Coming to theatres today, October 24: ALGORITHMS
Ian McDonald’s look at blind chess players in India bowed at the International Film Festival of India in 2012. It has also screened at Moscow’s Sports Films festival, Mumbai’s Shorts and Docs fest, the World Chess Championship, Kathmandu’s Film South Asia, Durban, and Sydney, among others.

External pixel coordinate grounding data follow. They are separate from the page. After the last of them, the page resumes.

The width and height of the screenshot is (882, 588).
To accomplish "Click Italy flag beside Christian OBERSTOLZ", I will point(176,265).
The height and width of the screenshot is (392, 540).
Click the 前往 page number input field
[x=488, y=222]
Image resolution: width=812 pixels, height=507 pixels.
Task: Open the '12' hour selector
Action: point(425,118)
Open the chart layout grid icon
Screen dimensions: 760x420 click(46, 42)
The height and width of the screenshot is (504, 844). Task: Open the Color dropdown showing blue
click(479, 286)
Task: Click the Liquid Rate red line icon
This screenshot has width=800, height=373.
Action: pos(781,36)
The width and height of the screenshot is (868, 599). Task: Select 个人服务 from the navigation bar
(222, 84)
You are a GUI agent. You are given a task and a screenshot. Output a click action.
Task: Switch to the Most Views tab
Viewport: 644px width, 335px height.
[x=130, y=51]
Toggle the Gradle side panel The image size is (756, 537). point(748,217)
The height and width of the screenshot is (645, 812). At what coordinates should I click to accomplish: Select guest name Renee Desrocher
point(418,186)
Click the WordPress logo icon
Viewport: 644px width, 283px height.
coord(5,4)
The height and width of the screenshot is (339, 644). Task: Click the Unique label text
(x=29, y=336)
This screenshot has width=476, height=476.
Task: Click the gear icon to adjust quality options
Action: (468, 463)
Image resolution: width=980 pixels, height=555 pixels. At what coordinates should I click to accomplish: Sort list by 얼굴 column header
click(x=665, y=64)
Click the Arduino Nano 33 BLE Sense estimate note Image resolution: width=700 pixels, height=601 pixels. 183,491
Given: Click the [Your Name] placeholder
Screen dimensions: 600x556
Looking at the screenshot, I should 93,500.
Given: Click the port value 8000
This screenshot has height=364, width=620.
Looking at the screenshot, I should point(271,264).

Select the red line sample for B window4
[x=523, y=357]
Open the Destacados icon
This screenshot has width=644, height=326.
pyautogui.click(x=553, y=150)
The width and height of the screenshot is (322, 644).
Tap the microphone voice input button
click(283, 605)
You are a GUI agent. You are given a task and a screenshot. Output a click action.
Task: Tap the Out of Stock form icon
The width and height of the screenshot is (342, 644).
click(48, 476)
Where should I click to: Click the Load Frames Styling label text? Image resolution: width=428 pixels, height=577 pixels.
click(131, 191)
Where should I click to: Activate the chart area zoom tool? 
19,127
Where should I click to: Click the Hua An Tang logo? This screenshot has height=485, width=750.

Focusing on three players, McDonald’s film follows the young men’s efforts to win various competitions between 2009 and 2011 and to fulfill the dreams of their coach, Charudatta Jadhav, who himself became a chess legend after he went blind as a teenager. The latter, frankly, emerges as a much more intriguing screen presence than any of the boys – while McDonald profiles the players and their families at home, this doesn’t yield much beyond a surface sense of their personalities and some information on the cause of their visual impairment. Jadhav, on the other hand, seems an eternal optimist, but one with a single-minded mission – to cultivate someone, anyone, to live out his legacy and, ideally, to prove that blind chess players can and should be able to play – and win – over sighted players. The film never really gets there, though – none of the players seems particularly prodigy-level, losing as much as they win, and McDonald’s camera primarily remains observational, tracking their tactilely focused gameplay, rather than delving into how – or if – their blindness impacts the way they approach the game. The film’s unfortunate title is also never addressed, leaving the well-lensed black-and-white project feeling frustratingly inconsistent.